【KCCC文献紹介 第106弾:小児用のGCSって色々あるけれど…】
https://www.ncbi.nlm.nih.gov/pubmed/?term=30946292

Inter-Rater Reliability Between Critical Care Nurses Performing a Pediatric Modification to the Glasgow Coma Scale.
Kirschen MP et al. Inter-Rater Reliability Between Critical Care Nurses Performing a Pediatric Modification to the Glasgow Coma Scale. Pediatr Crit Care Med. 2019 ; 20(7):660-666.
Abstract
OBJECTIVES:
PICUにおける、小児版GCSの評価者間信頼性を検証する。
DESIGN:
前向き観察研究
SETTING:
大学病院PICU
PATIENTS/SUBJECTS:
274名のPICU看護師のうち、 18名が評価者として選定された。患者選定基準は、PICU に入室したすべての患者とした。
INTERVENTIONS:
なし
MEASUREMENTS AND MAIN RESULTS:
PICU看護師は、鎮静剤使用中、人工呼吸器使用中、および発達障害のある患者を含む多様な患者に適用できるようにするために、今回作成したGCS小児版に関する教育を受け、トレーニングを行った。各看護師は、サンプル患者を観察し、開眼、言語反応、運動反応、および年齢別のスケール(2歳以下および2歳以上)を用い、GCSを採点した。患者のPCPC(Pediatric Cerebral Performance Category score:小児脳機能検査スコア)が3以上の場合、患者は発達障害があると分類された。
看護師間の全体的な一致率は、「開眼」が89%、「言語反応」が91%、「運動反応」が79%であった。評価者間の信頼性は、テスト可能な患者に対して良好(相関係数= 0.75-0.96)であった。運動反応は、発達障害のある子どもでは有意に低かった。中程度の範囲の運動反応(2,3,4)では、極端な反応(1,5,6)と比較して一致率が著しく低かった(p <0.05)。
CONCLUSIONS:
発達障害のある患者と、中程度のGCSレベル(9-13)で低下したものの、信頼性はPICU看護師によって評価者間信頼性が証明された。今回提唱した小児版GCSの有効性を判断するには、さらなる研究が必要である。
私見:
皆さんの施設では、小児の意識レベル評価スケールは何を使用されていますか?AVPU?JCS?GCS?小児版のGCS?今回は、永遠の課題である「小児版GCS」の評価者間検定に関する報告です。
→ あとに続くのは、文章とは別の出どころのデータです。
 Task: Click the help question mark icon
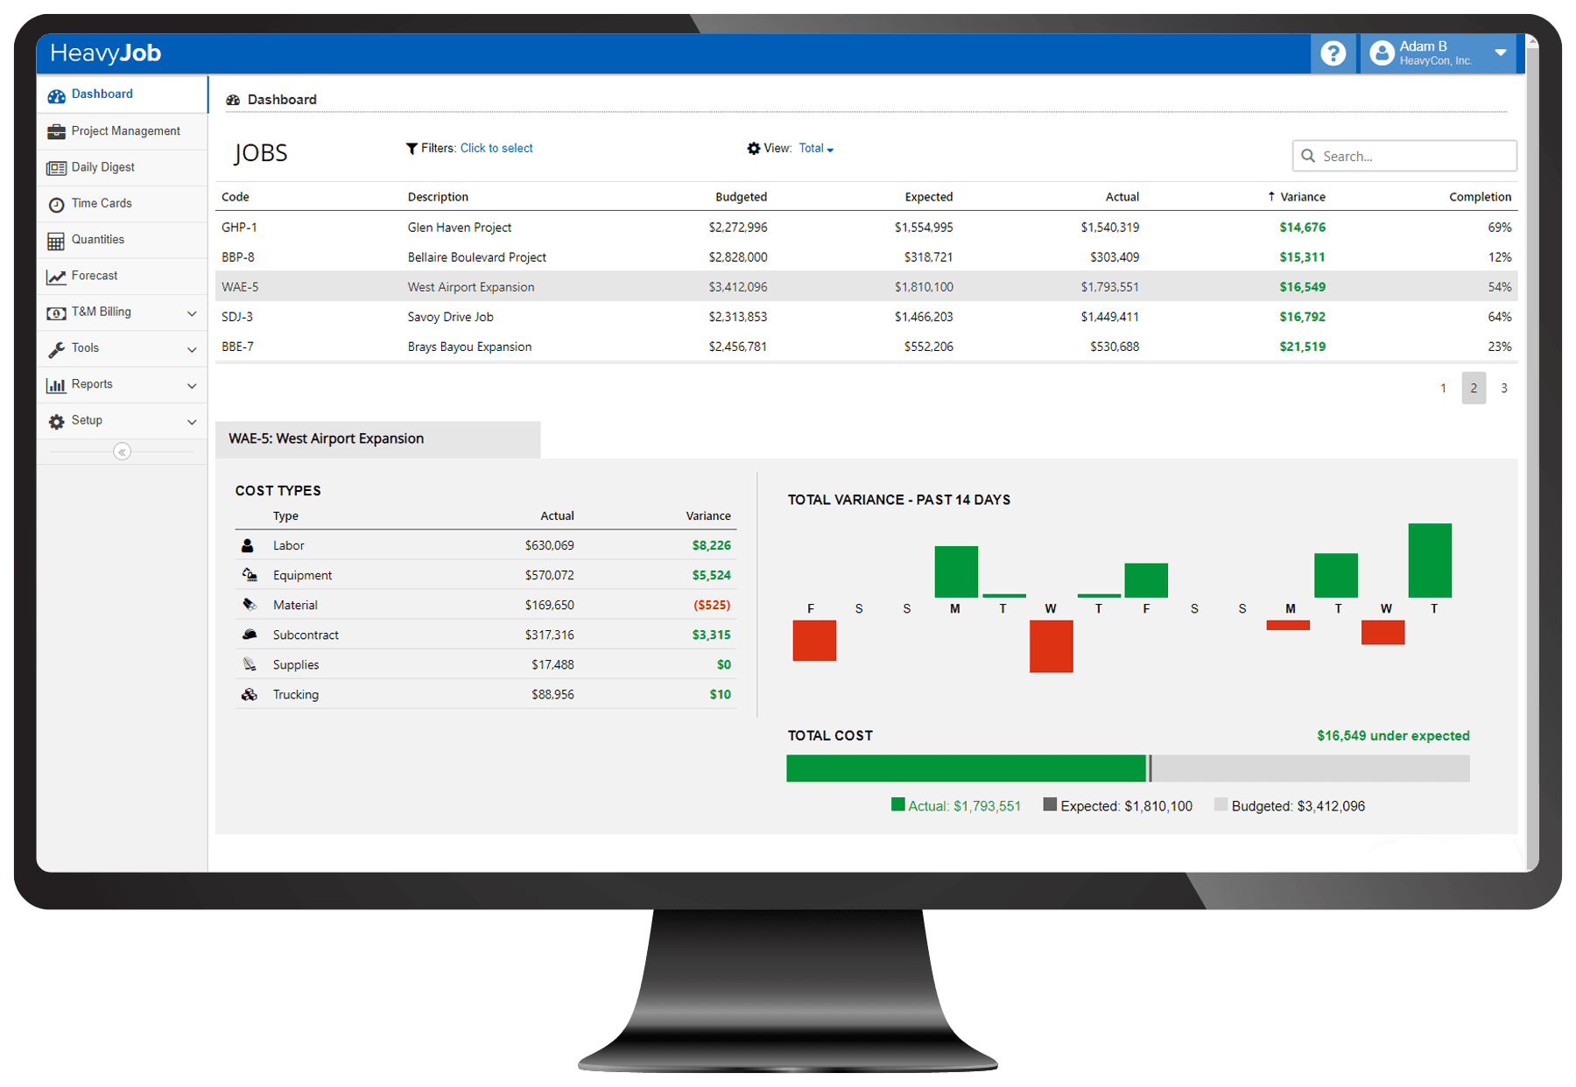pos(1333,53)
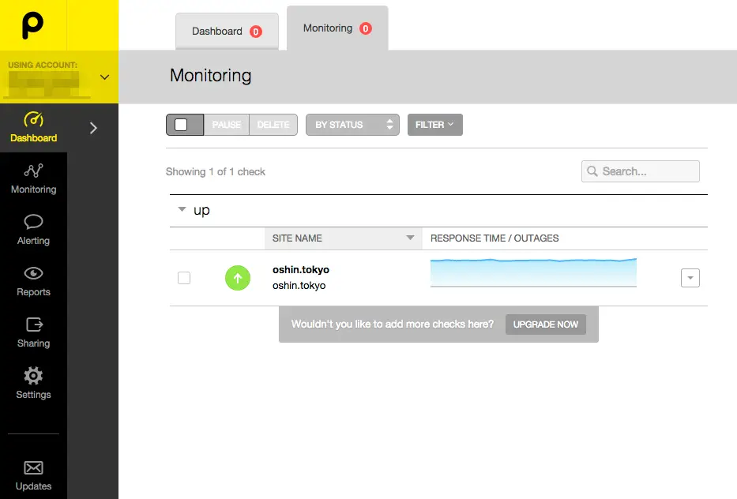Go to Alerting speech bubble icon

33,222
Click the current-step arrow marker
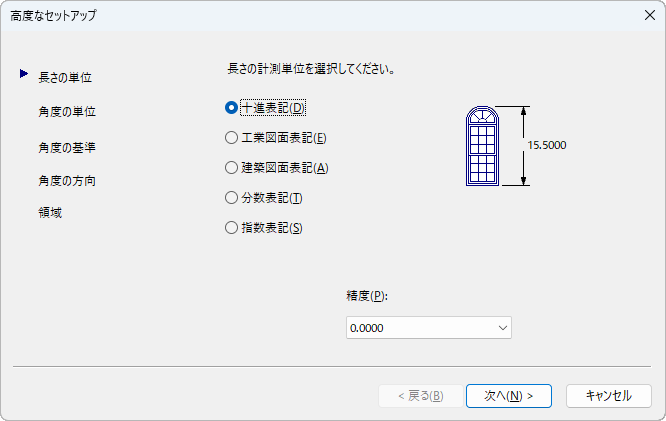This screenshot has height=421, width=666. point(22,73)
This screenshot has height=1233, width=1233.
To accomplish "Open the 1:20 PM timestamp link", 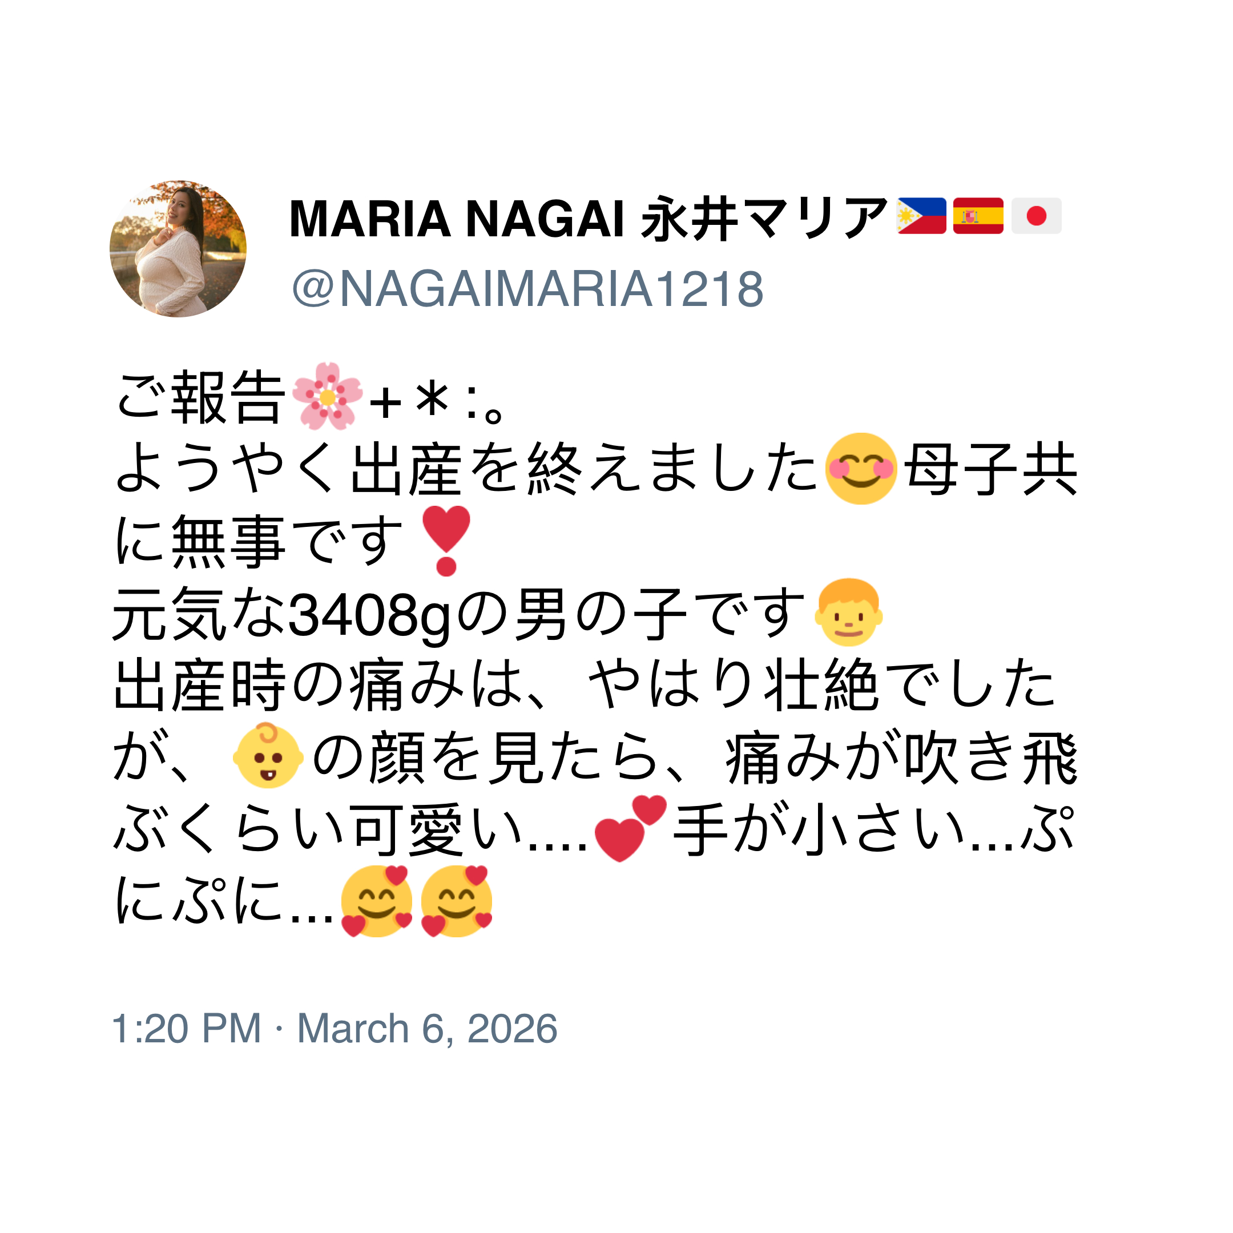I will (186, 1028).
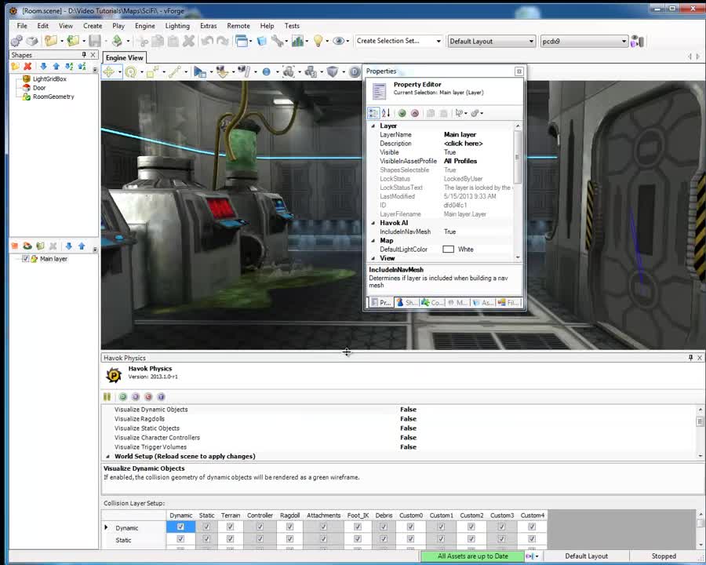Open the eye visibility icon in the toolbar
The image size is (706, 565).
point(339,41)
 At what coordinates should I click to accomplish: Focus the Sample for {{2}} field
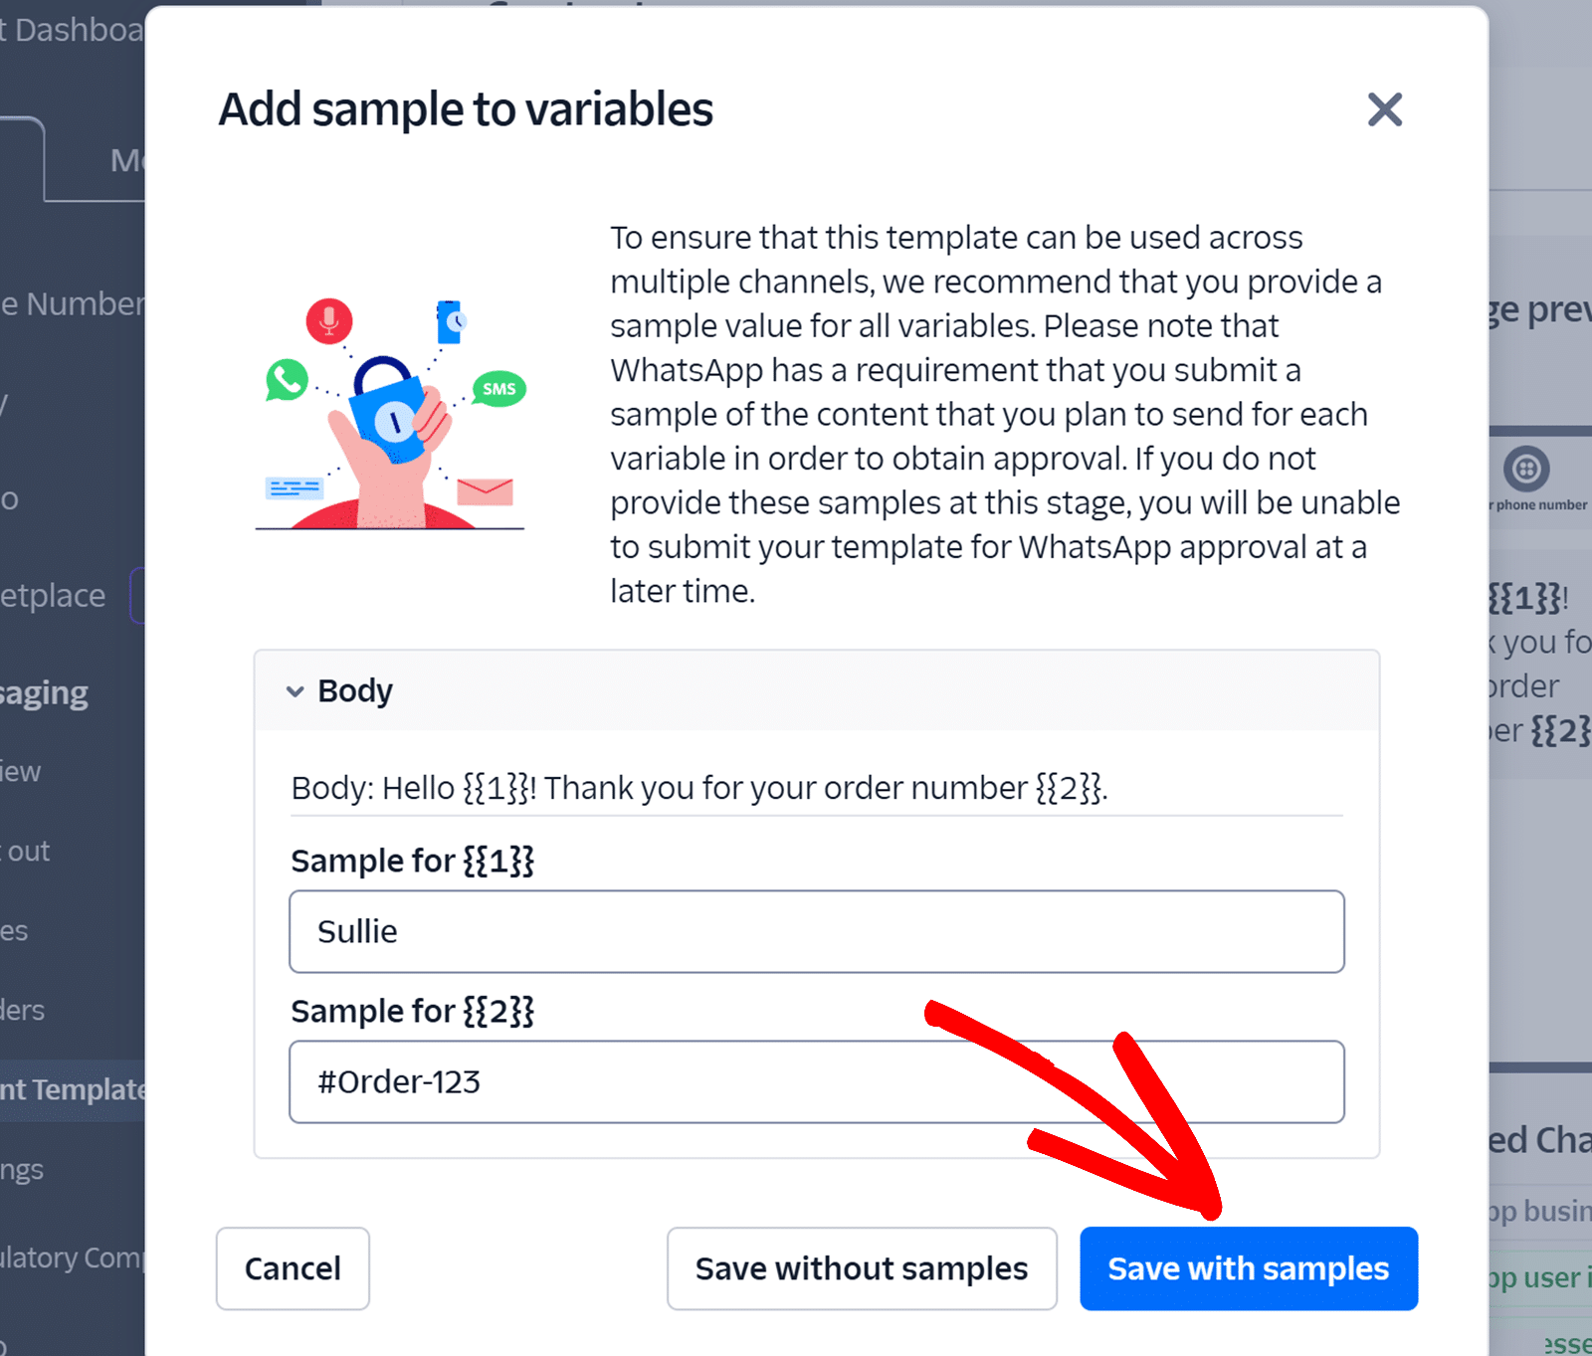(816, 1082)
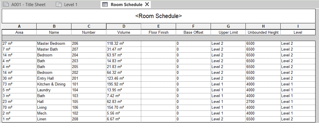Switch to the A001 - Title Sheet tab
This screenshot has width=319, height=123.
[x=28, y=5]
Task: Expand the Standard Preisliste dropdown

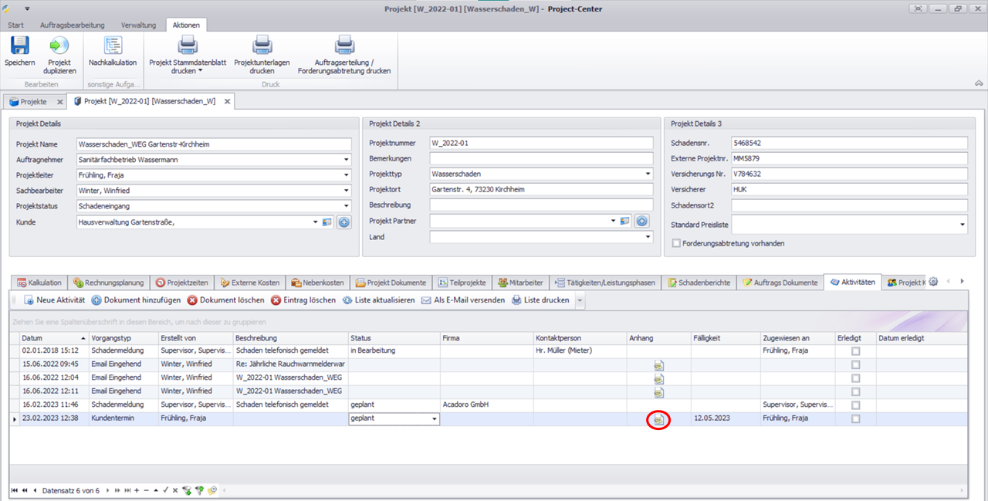Action: (963, 225)
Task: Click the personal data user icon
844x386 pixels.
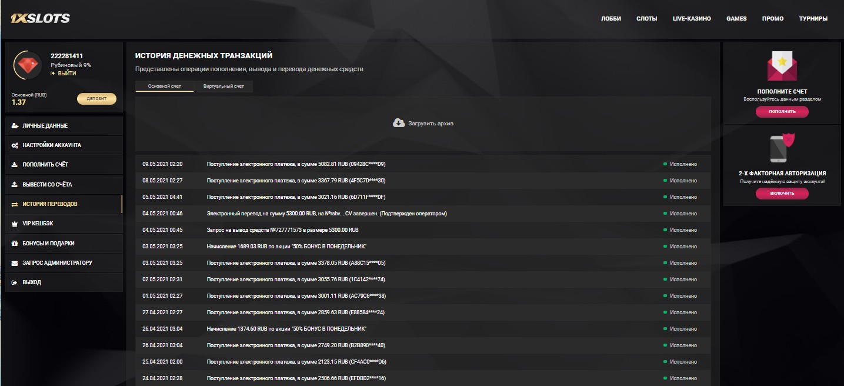Action: (x=15, y=126)
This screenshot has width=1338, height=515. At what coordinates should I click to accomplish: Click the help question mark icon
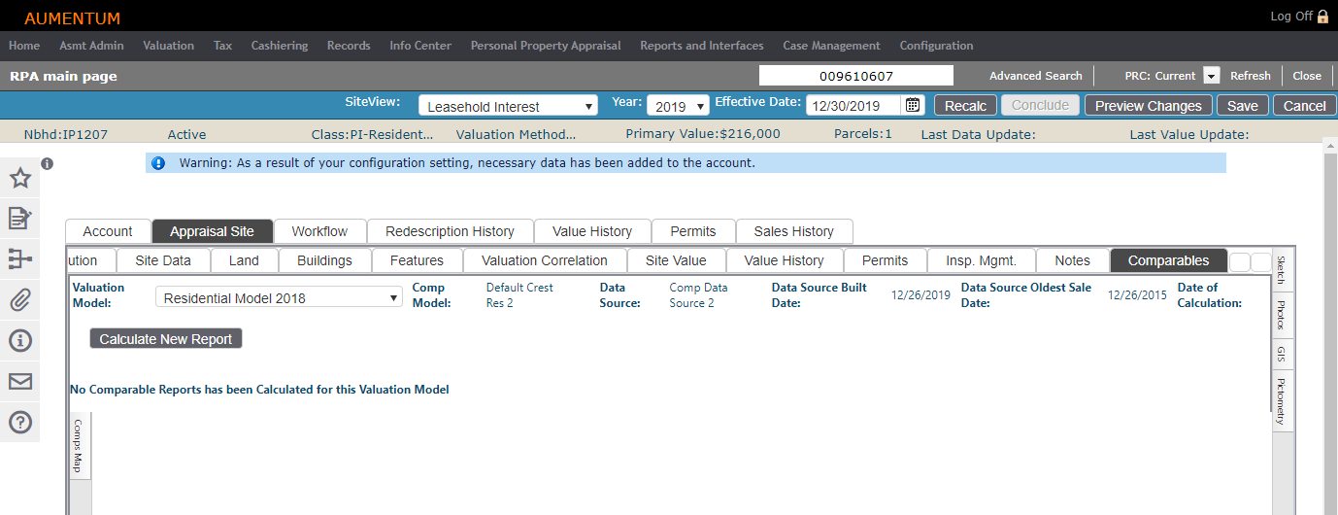click(19, 423)
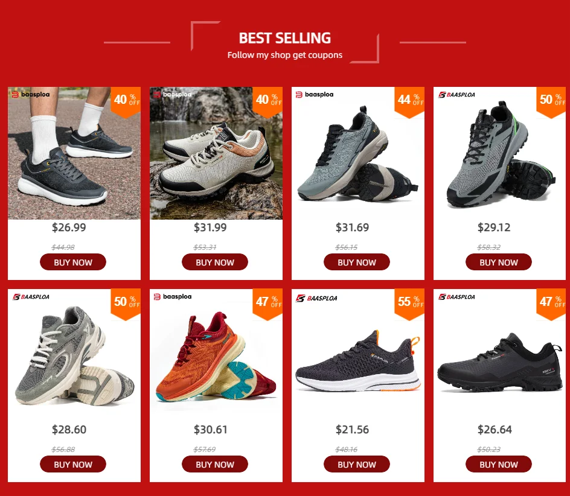Screen dimensions: 570x496
Task: Click BUY NOW under the $28.60 shoe
Action: (73, 464)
元来、小児版のGCSの年齢の区切りは「1歳」が基準であり、まずは年齢の区切りが変わったことが斬新な変更だと考えます。あとは、「運動反応」の年齢の区切りがその他2項目と統一されたことも大きな変更点です(図1,2,3参照)。ただ、この報告からも、小児の「運動反応」の評価は個人差が大きいということが言えますね。実際に小児患者をケアされている方は、「Normal Flexion」や「Obey」という評価を下すのが、いかに難しいかということが分かるかと思います。家族の情報がなければ、判断がつきにくいことって多々ありますよね。
この報告が、今後の臨床でどのように影響を及ぼすかは、今後の展開次第だと考えますが、GCSの奥深さを知る良い機会ですね。
※元文献は2019.7月号のPediatric Critical Care Medicineで発表されたばかりの「最新知識」なので、ぜひ病院で「ドヤ顔」して下さい!